Black Elk (Heȟáka Sápa), petit cousin de Crazy Horse, né en 1863 et mort en 1950, fut blessé à Wounded Knee le jour du massacre. Il devint un homme-médecine, un wičháša wakȟáŋ. Son livre écrit avec John Neinhardt, Elan noir parle, est un bestseller des années 70.
Charles Eastman, 1858 –1939, (né Hakadah et plus tard nommé Ohíye S’a) était un écrivain et médecin Sioux Santee (Dakota) venu soigner les blessés à Wounded Knee après le massacre.
Joe (Joseph) Marshall (Lakota Sicanju-brûlé) est un écrivain sioux auteur du roman intitulé l’hiver du feu sacré
Big Foot (Si Tanka), 1826–1890, était un « chef » de la tribu Lakota des Miniconjous parti avec Sitting Bull se réfugier au Canada. Mais les conditions de vie ne permettaient pas aux membres de la tribu de se nourrir correctement et beaucoup mourraient aussi fut prise la décision qu’il mènerait 350 personnes de sa tribu vers Pine Ridge plus au sud(bien que souffrant de pneumonie), la réserve de Red Cloud, le guerrier Oglala dont les membres étaient des adeptes de la danse fantôme. Cette danse était interdite par les autorités du gouvernement et c’est à ce titre que la troupe de Big Foot fut interceptée par l’armée puis massacrée.

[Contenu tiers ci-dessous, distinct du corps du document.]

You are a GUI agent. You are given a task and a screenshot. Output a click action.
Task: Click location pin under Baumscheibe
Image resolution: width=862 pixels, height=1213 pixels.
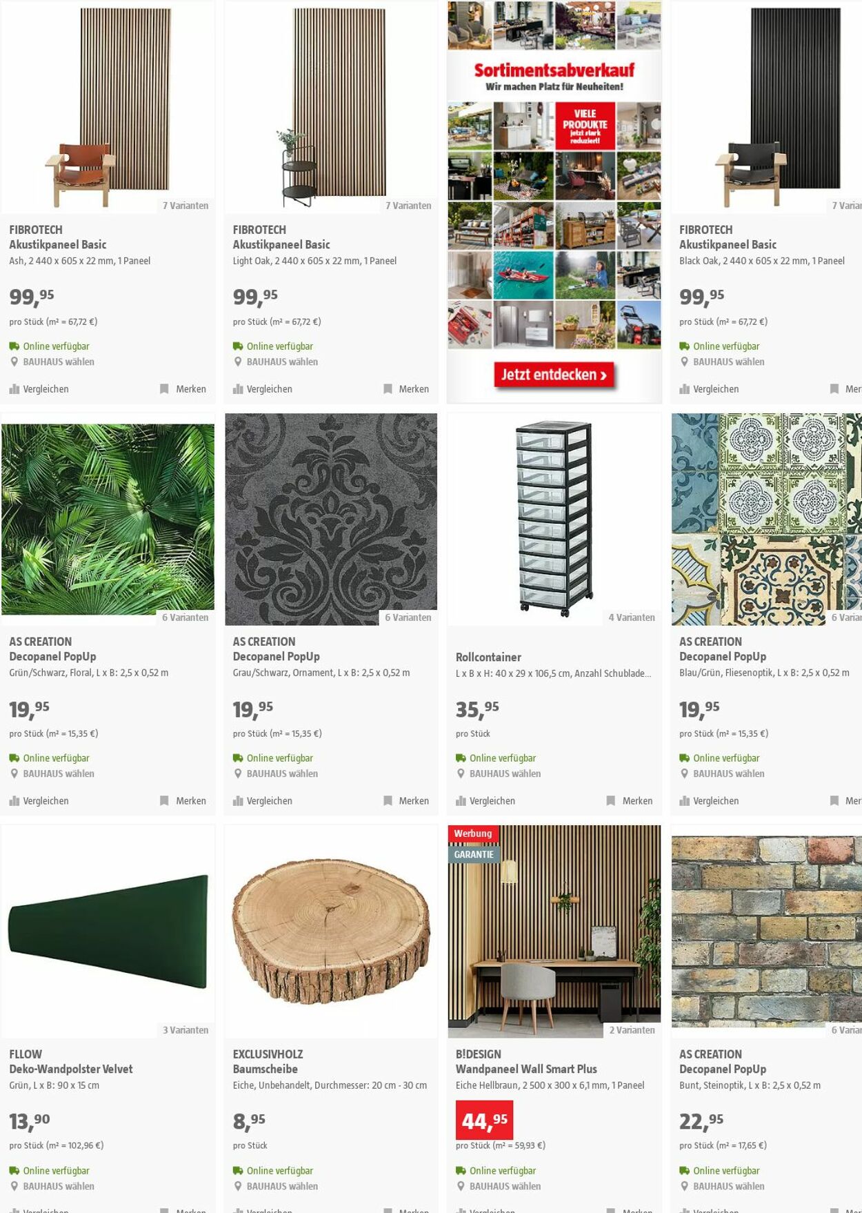(238, 1186)
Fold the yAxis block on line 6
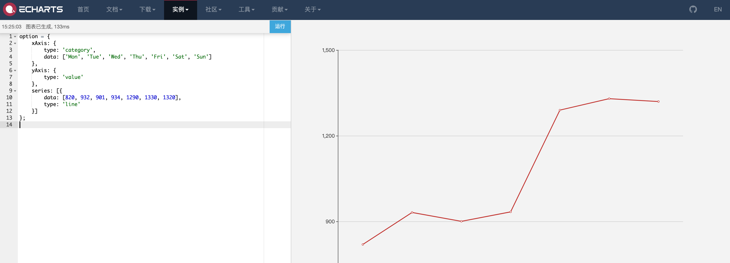The width and height of the screenshot is (730, 263). pyautogui.click(x=15, y=71)
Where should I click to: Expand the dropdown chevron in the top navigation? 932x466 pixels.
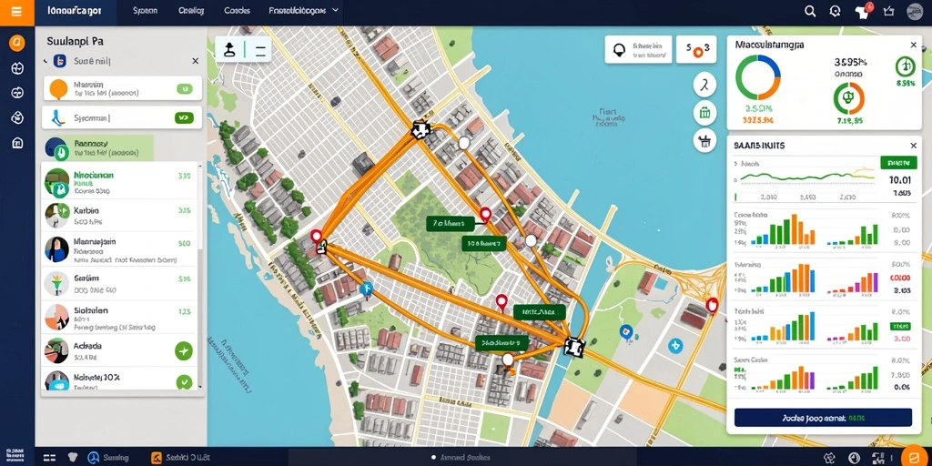[335, 11]
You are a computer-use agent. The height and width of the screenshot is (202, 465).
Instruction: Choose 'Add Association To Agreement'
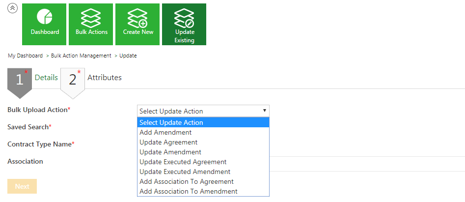[x=187, y=181]

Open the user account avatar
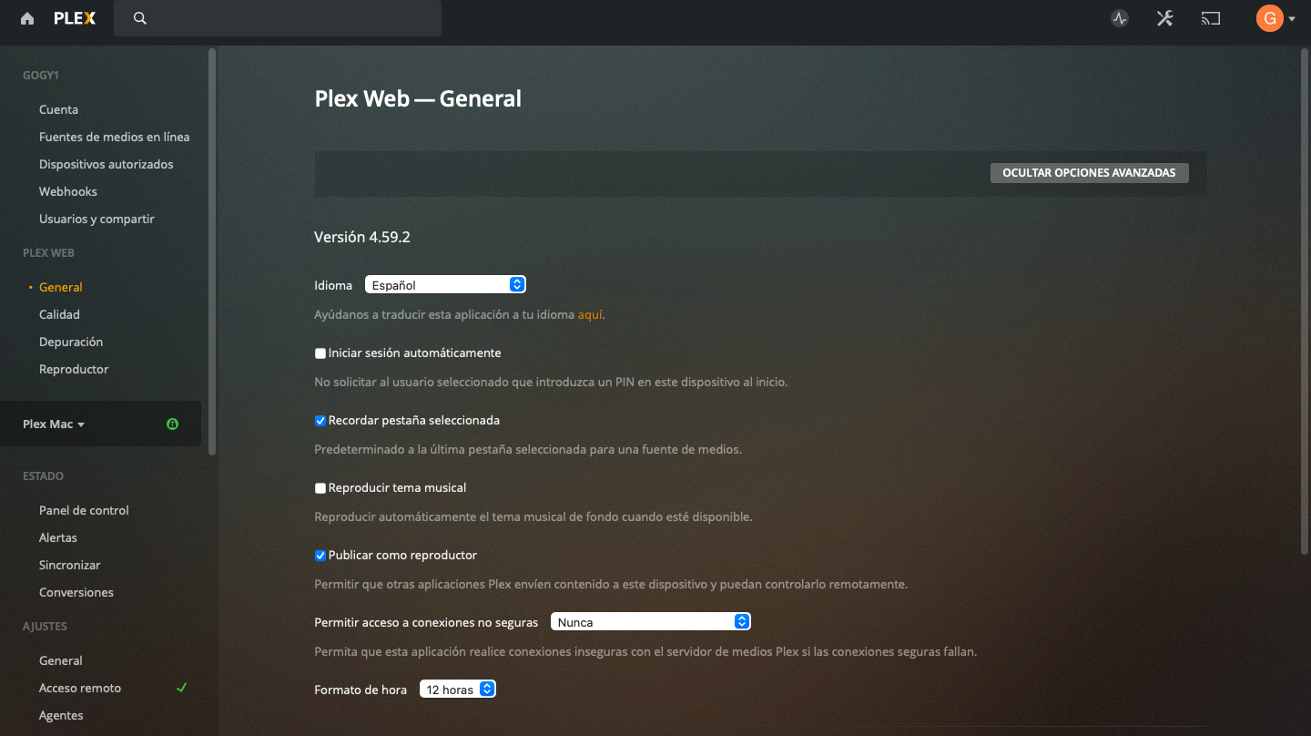(x=1270, y=18)
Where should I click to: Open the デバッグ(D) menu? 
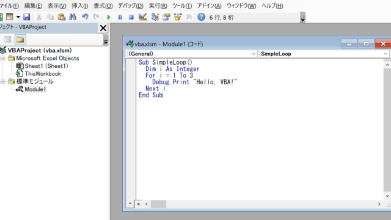(131, 6)
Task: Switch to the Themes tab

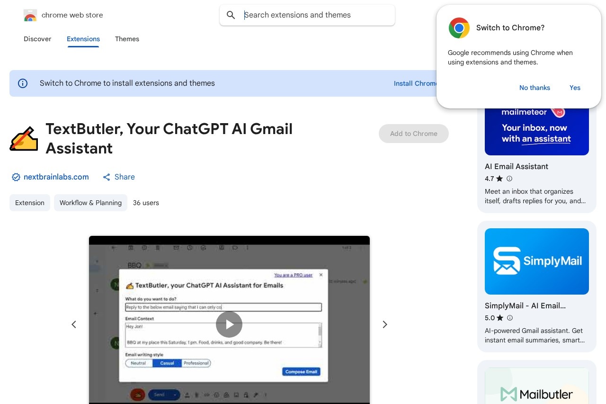Action: coord(127,39)
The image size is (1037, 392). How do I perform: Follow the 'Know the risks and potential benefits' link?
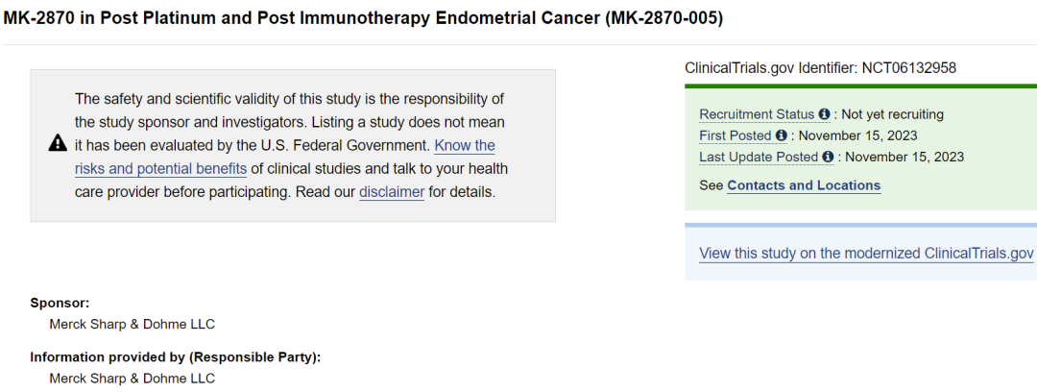[x=285, y=157]
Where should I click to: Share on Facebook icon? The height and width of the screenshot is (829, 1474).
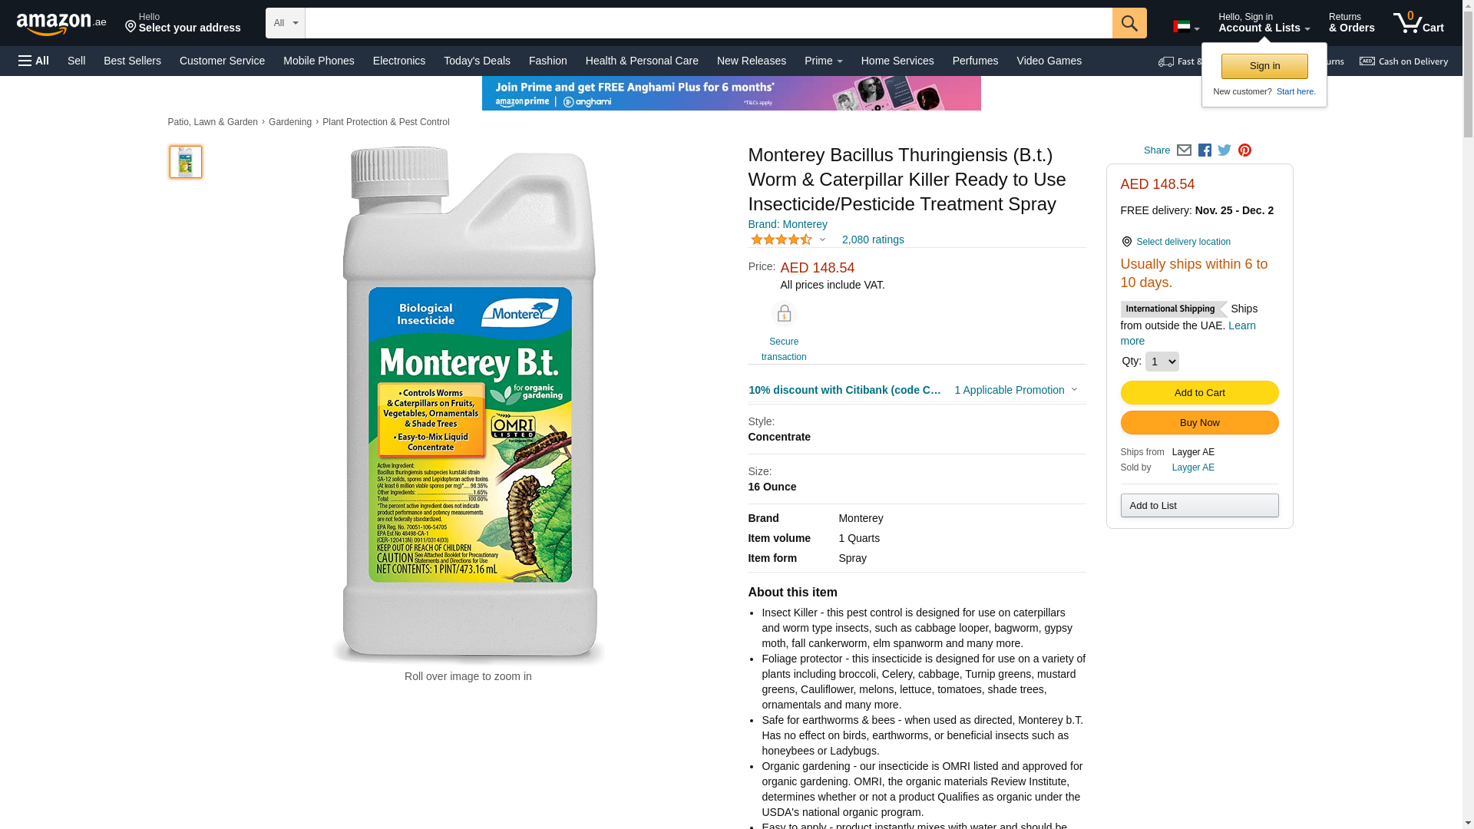point(1205,150)
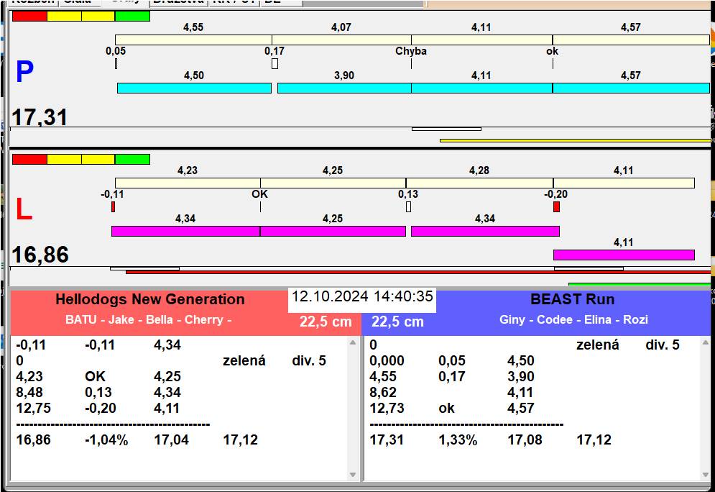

Rosebud : Réserve des Sioux Lakota Sicanju (Brûlés) dans le Dakota du nord, non loin à l’est de la réserve des Sioux Lakota Oglalas de Pine Ridge.
Cikala : petit ou petite en langue Lakota
Lune des feuilles qui tombent (grosso modo octobre) : les Indiens ne divisaient pas l’année en 12 mois mais en 13 lunes, chacune portant le nom de ce que la nature montrait à cette époque de l’année.